Stated goal 1:
List every U.S. patent number cited in the text on hydrogen sulfide removal.
Stated goal 2:
From the text on hydrogen sulfide removal, quote the passage between "Other processes which" and "the hydrogen sulfide.", inclusive.
Stated goal 3:
Answer these questions from the text on hydrogen sulfide removal:
(a) At about what temperature range are gas streams scrubbed with liquid solutions such as mixtures of ethanolamines?
(b) What minimum voltage is given for passing current through the formation in the summary of the invention?
(c) What do Ray et al. report adding to drilling mud to react with the hydrogen sulfide?

Text excerpt:
+===+

Among the prior art methods which have been proposed for removing hydrogen sulfide from gas streams and gas wells are those involving scrubbing sour gas at elevated temperatures with a regenerable sorbent. See, for example, Wheelock et al, U.S. Pat. No. 3,974,265. Related scrubbing processes are disclosed in Erickson, U.S. Pat. No. 4,207,298 and Moore, U.S. Pat. Nos. 4,086,323 and 3,919,390.

Other proposed methods involve scrubbing the gas streams with liquid solutions such as mixtures of ethanolamines or mixtures comprising anthraquinone disulfonic acids at a temperature of about 200 to 300 F. These processes typically incorporate some regenerable compound which also acts as an oxidant, oxidizing the hydrogen sulfide to sulfur.

These prior art processes for hydrogen sulfide removal have been limited in either application or efficiency for one reason or another. In particular, all the above processes are applied after the gas has been produced.

Other processes which have been reported for the scrubbing of hydrogen sulfide from sour gas prior to production have been applied in the wellbore during drilling by additions of reactants to the drilling mud. Ray et al. in an article entitled "Use of Reactive Iron Oxide to Remove Hydrogen Sulfide From Drilling Fluid" (Society of Petroleum Engineers of AIME SPE 7498 (1978)), report the use of iron oxide added to drilling mud to react with the hydrogen sulfide.

Garret et al in an article entitled "Chemicals Scavangers For Sulfides In Water Base Drilling Fluids" (Society of Petroleum Engineers of AIME SPE 7499 (1978)), also report the use of chemical scavangers for sulfides in water base drilling fluids.

SUMMARY OF THE INVENTION

In accordance with the present invention, it has now been discovered that a gas is yielded under reasonably moderate operating conditions from a subsurface formation of hydrocarbon material. The method involves providing an aqueous electrolyte in contact with said hydrocarbon material, placing at least two electrically conductive elements, constituting an anode and a cathode, in contact with the electrolyte, and passing a controlled amount of electric current from a direct source through the formation between the electrically conductive element at a voltage of at least 0.3 volts and controlling the current relative to the composition of said material and the ambient conditions adjacent to said electrode to heat the surface of the electrodes during application of the voltage to a temperature which is less than 500 F., and withdrawing from the formation the gas resulting from the treatment.

+===+

Given information:
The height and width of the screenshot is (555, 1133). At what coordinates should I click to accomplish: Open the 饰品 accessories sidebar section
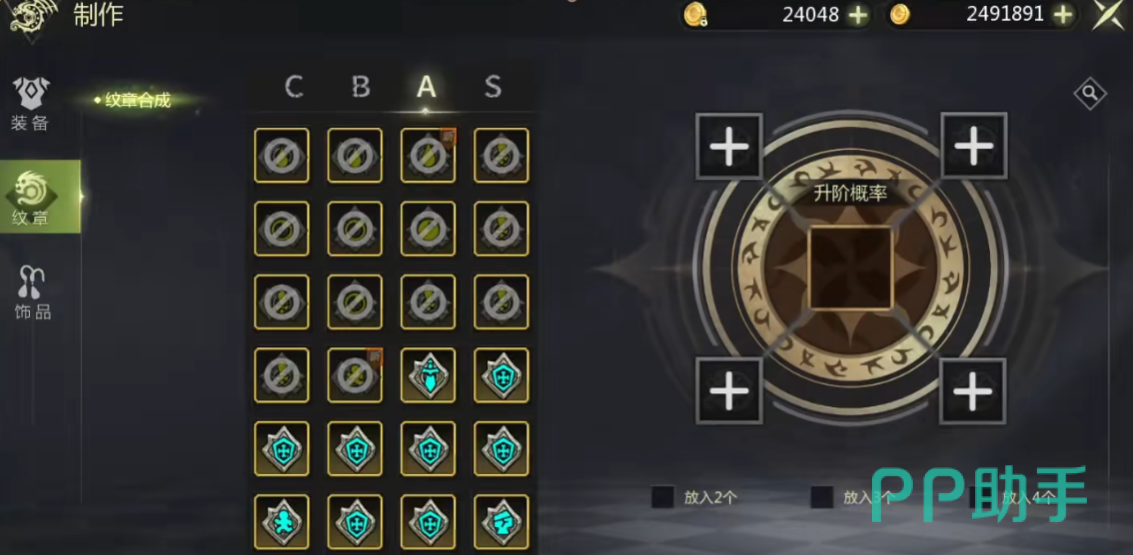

+===+

Finished answer 1:
3,974,265
4,207,298
4,086,323
3,919,390

Finished answer 2:
Other processes which have been reported for the scrubbing of hydrogen sulfide from sour gas prior to production have been applied in the wellbore during drilling by additions of reactants to the drilling mud. Ray et al. in an article entitled "Use of Reactive Iron Oxide to Remove Hydrogen Sulfide From Drilling Fluid" (Society of Petroleum Engineers of AIME SPE 7498 (1978)), report the use of iron oxide added to drilling mud to react with the hydrogen sulfide.

Finished answer 3:
(a) About 200 to 300 F.
(b) At least 0.3 volts.
(c) Iron oxide.